[Item-finding listing]
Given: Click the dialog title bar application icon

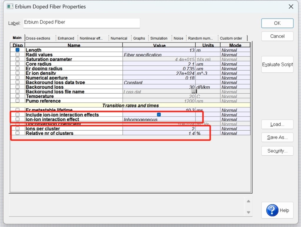Looking at the screenshot, I should [10, 6].
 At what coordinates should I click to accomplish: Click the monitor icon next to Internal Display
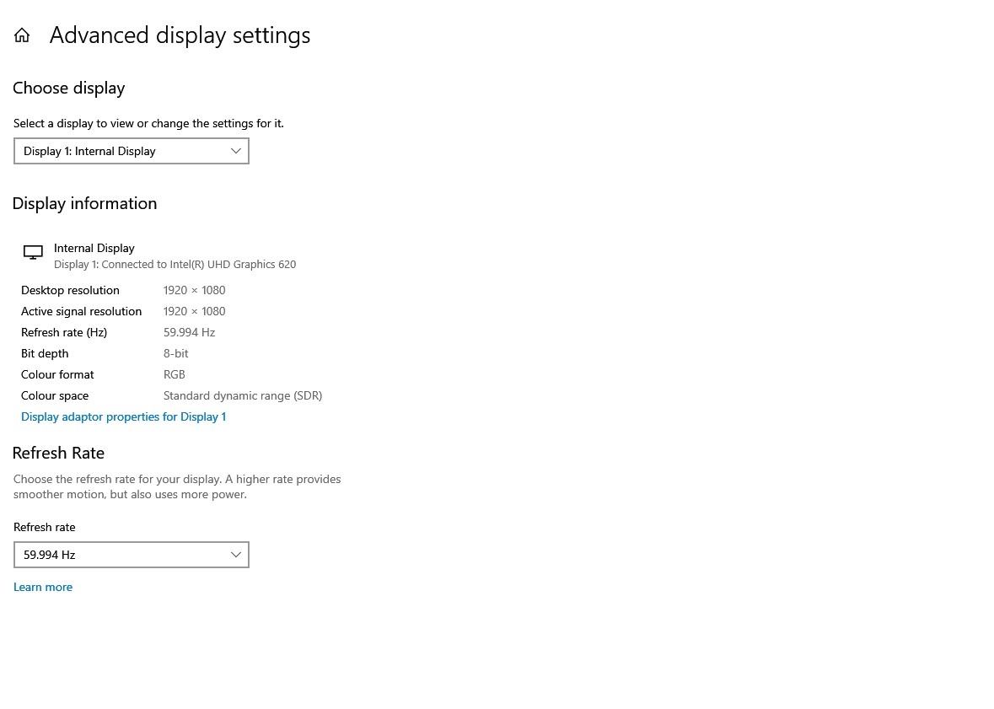pos(33,252)
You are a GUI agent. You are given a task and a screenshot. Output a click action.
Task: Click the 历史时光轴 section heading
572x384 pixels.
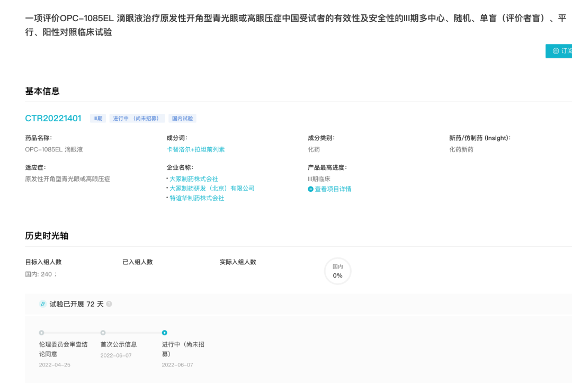pyautogui.click(x=47, y=236)
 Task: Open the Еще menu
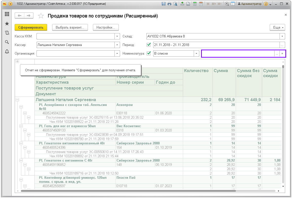[x=278, y=27]
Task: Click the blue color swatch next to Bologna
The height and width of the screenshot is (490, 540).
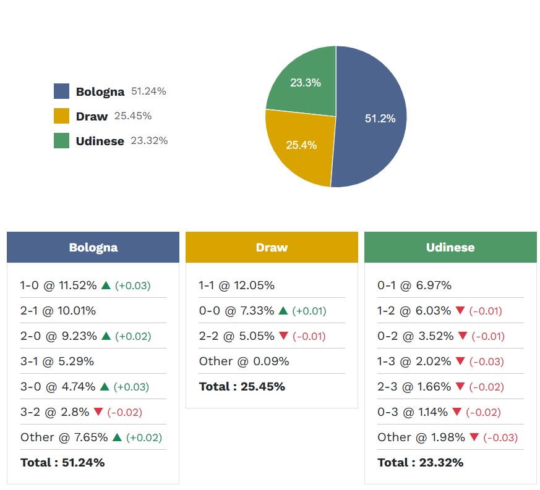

Set problem
Echo the listing verbatim from its first line through the line containing "pos(33,252)", with both ends included. Omit the pictures.

The result
Given: Click the dialog title bar application icon

Looking at the screenshot, I should [10, 6].
 At what coordinates should I click to accomplish: Click the monitor icon next to Internal Display
pos(33,252)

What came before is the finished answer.